----- SELECTED TEXT

American choreographer

Florence Rogge (December 20, 1904 – October 26, 1992) was an American dancer and choreographer, and artistic director of the Corps de Ballet at Radio City Music Hall from 1932 to 1952.

== Early life and education ==
Rogge was born in Detroit, Michigan, one of the six daughters of Gustav Rogge and Wilhelmine "Minnie" Berg, both of German descent. Her father was born in Germany and her mother was born in Wisconsin.

== Career ==
Rogge ran a dance studio with Leon Leonidoff in the 1920s, and worked with him and Léonide Massine at the Roxy Theatre. She also worked in Toronto for a time, dancing, teaching and directing theatrical productions. In 1931, she was a guest artist at a meeting of the New York Society of Teachers of Dancing.

Rogge was the artistic director and choreographer of the Corps de Ballet at Radio City Music Hall from its inaugural program in 1932 into the 1950s. She designed an original dance program to support each new film shown at the theatre, with fresh programs every few weeks. In 1933, the New York Times dance critic John Martin wrote that Rogge's "routines are distinctly of the 'commercial' type, amorphous and styleless." She was the first woman to produce a show at Radio City Music Hall, in 1935. Her sister Hattie was also on the Radio City staff, as a costume designer.

Rogge's Broadway credits included choreography for two shows, The Well of Romance (1930) and Virginia (1937). A painting by Jules Cannert, depicting Rogge in a barefoot dance pose, was the cover illustration of the February 1930 issue of The Dance magazine. Al Hirschfeld drew Rogge at the control board of the Radio City Music Hall stage in 1940.

She retired from Radio City Music Hall in October 1952, succeeded by her assistant, Margaret Sande.

== Personal life ==
In 1932, Leon Leonidoff's wife made public accusations about the nature of his relationship with Rogge. In 1933, Rogge married businessman Joseph J. Dickman. The Dickmans spent their winters in Florida in the 1950s. She died in Miami, Florida in 1992, at the age of 87.

----------
----- PROVIDED INFORMATION

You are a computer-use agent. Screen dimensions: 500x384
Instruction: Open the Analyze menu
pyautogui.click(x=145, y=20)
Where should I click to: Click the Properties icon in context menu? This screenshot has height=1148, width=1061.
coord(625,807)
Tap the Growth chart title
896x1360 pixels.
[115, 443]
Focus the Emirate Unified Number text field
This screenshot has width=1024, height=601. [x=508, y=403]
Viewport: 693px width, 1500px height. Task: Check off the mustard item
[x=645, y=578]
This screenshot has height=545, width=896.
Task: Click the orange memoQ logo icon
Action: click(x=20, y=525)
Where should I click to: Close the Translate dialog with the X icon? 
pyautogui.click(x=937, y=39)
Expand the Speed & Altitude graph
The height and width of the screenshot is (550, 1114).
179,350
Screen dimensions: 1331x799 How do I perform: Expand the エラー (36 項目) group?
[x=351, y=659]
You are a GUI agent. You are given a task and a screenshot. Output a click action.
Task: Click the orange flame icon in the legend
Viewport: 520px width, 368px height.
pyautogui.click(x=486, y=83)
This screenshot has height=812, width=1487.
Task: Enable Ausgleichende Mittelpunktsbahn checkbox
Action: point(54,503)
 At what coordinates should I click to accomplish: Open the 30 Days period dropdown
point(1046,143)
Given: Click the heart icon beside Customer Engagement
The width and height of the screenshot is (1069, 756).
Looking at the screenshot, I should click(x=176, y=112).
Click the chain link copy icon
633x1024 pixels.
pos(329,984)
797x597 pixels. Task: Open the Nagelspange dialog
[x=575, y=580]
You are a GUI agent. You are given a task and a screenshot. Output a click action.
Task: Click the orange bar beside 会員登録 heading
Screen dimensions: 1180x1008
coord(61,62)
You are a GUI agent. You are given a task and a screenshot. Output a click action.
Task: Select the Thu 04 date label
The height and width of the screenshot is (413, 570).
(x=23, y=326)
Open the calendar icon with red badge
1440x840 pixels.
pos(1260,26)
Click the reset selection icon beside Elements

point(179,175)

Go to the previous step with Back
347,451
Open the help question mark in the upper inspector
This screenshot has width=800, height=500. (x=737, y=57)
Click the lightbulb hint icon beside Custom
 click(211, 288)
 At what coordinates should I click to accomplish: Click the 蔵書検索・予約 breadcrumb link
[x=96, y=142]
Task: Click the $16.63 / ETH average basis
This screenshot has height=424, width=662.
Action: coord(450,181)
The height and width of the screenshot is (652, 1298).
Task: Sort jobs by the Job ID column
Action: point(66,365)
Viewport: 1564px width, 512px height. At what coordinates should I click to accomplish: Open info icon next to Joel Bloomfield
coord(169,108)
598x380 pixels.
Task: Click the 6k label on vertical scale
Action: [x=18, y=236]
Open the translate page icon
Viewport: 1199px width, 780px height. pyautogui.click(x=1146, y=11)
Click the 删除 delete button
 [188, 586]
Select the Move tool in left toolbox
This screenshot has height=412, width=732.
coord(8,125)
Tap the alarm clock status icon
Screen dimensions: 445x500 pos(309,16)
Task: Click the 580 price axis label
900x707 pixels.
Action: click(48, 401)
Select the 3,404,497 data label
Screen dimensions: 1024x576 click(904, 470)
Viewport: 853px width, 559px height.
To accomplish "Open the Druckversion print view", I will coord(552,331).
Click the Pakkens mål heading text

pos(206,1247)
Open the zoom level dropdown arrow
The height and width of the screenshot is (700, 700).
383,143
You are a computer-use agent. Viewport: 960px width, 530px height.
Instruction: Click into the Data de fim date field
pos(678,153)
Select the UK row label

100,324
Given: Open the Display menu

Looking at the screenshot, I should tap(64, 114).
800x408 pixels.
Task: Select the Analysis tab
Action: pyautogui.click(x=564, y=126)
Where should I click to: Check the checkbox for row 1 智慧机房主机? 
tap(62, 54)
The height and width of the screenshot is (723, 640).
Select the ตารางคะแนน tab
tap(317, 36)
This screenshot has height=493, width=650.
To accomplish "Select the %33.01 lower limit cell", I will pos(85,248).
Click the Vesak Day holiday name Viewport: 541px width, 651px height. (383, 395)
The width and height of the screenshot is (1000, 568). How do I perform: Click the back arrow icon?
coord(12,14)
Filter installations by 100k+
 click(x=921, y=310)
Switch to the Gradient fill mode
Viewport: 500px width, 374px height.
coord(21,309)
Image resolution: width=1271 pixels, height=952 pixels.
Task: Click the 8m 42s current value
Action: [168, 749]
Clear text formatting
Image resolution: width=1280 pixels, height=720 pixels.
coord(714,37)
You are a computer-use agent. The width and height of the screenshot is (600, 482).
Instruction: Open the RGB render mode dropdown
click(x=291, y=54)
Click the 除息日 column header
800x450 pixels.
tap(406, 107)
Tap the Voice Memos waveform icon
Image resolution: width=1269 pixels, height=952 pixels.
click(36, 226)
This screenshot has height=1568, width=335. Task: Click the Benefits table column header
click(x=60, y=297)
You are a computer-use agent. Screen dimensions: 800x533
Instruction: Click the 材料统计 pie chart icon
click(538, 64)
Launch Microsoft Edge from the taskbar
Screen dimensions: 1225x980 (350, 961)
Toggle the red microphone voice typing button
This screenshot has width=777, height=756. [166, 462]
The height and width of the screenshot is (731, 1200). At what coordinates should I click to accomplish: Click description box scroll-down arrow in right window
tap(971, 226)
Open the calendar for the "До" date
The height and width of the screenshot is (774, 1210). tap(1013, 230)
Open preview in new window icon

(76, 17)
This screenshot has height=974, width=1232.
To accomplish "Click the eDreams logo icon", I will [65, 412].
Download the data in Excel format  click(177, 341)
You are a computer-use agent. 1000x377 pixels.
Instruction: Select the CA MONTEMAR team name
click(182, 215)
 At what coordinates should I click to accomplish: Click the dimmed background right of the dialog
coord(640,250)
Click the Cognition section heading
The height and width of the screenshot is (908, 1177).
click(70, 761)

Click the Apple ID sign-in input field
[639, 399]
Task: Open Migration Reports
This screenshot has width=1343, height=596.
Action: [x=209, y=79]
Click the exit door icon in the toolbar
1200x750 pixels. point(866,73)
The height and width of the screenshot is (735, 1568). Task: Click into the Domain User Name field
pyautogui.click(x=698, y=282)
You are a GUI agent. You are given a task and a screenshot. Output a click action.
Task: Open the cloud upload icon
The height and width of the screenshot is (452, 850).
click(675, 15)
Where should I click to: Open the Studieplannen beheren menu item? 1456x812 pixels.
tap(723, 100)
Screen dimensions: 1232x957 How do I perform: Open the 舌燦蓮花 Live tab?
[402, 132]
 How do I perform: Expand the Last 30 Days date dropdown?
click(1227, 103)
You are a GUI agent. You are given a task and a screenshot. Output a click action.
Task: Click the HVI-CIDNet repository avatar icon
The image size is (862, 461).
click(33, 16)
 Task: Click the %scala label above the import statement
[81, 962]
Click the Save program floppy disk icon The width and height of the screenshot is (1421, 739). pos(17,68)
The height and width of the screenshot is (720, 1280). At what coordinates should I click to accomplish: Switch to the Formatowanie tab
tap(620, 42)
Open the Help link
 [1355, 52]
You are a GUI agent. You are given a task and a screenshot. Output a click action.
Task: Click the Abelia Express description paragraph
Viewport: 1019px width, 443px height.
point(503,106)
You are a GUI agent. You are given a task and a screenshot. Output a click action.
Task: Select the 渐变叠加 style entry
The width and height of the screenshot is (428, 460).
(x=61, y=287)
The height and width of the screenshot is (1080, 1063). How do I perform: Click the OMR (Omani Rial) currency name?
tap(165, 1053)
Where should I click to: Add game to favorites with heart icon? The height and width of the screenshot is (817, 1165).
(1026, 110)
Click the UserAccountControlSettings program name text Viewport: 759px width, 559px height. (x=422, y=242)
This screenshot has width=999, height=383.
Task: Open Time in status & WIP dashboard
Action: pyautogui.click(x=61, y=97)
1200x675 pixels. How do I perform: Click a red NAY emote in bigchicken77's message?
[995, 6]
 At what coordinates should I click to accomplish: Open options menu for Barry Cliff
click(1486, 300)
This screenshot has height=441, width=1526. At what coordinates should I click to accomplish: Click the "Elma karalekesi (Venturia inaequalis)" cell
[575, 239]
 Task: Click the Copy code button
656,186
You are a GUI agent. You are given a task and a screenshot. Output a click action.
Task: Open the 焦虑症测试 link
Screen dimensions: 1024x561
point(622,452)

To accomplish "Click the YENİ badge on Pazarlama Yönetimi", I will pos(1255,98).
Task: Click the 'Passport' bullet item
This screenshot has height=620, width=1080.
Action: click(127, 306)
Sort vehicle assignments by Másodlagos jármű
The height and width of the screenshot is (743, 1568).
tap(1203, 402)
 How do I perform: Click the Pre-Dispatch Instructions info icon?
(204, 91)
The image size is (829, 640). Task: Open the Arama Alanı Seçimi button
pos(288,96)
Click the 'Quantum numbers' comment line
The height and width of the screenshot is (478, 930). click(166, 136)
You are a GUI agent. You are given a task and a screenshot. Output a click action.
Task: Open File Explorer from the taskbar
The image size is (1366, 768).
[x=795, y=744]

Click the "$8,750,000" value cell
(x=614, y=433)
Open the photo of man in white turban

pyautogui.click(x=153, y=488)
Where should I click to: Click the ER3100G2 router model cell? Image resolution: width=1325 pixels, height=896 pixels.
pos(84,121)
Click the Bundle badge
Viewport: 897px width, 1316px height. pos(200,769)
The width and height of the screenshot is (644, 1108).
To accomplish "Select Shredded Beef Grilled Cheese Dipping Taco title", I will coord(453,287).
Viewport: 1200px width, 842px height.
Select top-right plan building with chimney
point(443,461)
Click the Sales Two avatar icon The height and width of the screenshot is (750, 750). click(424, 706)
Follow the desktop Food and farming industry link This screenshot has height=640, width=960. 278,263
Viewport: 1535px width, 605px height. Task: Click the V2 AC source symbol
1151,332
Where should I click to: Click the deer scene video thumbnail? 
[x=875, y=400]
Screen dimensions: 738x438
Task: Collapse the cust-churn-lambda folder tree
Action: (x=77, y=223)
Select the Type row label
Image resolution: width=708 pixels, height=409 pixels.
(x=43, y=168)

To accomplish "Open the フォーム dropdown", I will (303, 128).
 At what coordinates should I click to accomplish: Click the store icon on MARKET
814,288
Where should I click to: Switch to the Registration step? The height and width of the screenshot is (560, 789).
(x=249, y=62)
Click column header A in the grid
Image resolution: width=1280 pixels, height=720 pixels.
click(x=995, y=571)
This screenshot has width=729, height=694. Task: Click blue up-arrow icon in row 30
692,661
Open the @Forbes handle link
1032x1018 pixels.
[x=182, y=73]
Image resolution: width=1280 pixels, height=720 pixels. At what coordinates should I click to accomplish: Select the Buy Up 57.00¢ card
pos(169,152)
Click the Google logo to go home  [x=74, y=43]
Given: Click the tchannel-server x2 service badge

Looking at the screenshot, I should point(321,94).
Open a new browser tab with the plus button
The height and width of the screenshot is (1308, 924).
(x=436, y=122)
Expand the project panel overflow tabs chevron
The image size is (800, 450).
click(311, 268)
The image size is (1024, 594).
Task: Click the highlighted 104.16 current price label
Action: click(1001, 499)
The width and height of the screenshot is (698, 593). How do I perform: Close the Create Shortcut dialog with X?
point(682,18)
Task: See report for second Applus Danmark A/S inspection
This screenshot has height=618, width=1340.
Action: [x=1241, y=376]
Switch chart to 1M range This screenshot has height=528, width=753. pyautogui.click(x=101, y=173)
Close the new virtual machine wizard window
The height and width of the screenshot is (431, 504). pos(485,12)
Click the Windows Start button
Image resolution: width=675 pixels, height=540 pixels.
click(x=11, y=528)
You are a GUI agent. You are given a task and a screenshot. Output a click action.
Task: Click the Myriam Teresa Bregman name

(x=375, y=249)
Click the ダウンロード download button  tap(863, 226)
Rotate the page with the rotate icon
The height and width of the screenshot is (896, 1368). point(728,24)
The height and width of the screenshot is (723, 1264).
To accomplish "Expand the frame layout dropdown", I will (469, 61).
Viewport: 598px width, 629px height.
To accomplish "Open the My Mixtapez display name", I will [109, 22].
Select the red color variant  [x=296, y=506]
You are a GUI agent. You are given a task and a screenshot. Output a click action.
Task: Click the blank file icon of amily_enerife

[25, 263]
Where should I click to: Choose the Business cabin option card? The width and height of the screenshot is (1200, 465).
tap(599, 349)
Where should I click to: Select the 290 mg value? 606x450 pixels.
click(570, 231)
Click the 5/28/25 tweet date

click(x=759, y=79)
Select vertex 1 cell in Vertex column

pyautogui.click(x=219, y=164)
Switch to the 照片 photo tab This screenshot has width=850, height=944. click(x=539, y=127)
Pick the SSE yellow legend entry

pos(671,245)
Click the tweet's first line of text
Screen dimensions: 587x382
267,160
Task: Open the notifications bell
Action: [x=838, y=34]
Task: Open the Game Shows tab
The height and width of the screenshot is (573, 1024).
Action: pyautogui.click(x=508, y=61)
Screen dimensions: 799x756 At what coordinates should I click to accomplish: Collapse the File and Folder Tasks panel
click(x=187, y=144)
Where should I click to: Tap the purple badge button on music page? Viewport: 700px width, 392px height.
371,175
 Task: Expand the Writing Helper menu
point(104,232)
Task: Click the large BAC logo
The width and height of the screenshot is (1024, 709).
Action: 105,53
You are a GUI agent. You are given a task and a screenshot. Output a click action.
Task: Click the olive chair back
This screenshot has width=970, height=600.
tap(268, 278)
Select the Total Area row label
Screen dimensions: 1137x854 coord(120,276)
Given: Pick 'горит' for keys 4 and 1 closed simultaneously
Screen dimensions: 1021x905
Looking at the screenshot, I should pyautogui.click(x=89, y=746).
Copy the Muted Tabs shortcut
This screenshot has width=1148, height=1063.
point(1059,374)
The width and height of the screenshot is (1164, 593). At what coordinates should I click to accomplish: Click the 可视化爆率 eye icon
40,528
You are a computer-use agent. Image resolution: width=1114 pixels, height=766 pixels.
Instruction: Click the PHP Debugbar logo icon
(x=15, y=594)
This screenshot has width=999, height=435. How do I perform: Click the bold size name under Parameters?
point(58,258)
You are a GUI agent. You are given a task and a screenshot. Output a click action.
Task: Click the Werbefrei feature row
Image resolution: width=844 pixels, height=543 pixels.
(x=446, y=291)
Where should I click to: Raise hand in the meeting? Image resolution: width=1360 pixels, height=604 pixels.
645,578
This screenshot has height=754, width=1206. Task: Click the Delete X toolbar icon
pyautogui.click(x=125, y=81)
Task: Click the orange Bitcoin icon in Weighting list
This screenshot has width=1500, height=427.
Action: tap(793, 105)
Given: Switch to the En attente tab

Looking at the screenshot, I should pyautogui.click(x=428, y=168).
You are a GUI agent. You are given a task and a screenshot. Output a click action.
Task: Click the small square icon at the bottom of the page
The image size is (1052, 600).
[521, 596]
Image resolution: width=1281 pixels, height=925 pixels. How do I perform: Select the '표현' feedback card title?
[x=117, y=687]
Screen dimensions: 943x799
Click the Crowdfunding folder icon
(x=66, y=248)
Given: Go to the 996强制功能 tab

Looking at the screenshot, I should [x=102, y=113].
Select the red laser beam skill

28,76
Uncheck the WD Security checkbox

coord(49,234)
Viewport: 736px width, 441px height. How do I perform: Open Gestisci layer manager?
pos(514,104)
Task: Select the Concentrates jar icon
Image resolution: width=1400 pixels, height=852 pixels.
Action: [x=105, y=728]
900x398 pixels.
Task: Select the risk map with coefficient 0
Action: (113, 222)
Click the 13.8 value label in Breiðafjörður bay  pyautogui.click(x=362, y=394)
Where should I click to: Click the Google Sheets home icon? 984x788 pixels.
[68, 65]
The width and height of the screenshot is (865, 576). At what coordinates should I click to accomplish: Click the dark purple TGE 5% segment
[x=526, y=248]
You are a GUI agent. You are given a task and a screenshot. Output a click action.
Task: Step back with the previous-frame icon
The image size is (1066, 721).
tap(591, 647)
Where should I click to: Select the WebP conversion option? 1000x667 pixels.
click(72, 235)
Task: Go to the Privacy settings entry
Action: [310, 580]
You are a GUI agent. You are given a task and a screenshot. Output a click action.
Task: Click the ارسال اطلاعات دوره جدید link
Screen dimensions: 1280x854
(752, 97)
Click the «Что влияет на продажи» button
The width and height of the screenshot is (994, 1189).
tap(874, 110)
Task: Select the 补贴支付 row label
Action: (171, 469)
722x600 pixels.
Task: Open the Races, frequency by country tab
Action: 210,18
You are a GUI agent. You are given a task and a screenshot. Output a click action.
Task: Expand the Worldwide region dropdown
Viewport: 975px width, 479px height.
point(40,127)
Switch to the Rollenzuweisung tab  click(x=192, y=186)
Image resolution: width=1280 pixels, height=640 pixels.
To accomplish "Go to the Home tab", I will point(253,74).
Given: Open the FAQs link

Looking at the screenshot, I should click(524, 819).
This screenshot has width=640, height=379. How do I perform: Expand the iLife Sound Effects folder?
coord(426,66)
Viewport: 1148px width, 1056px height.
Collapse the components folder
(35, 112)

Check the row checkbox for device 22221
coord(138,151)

----------

[TASKS TO COMPLETE]
[1] In the Florence Rogge biography, who succeeded Rogge when she retired from Radio City Music Hall?
[2] Reproduce everything in the Florence Rogge biography from "American choreographer" down to "born in Wisconsin.", word for word.
The data above has no connection to the Florence Rogge biography.

[ANSWERS TO THE PROBLEMS]
[1] Her assistant, Margaret Sande, succeeded her.

[2]
American choreographer

Florence Rogge (December 20, 1904 – October 26, 1992) was an American dancer and choreographer, and artistic director of the Corps de Ballet at Radio City Music Hall from 1932 to 1952.

== Early life and education ==
Rogge was born in Detroit, Michigan, one of the six daughters of Gustav Rogge and Wilhelmine "Minnie" Berg, both of German descent. Her father was born in Germany and her mother was born in Wisconsin.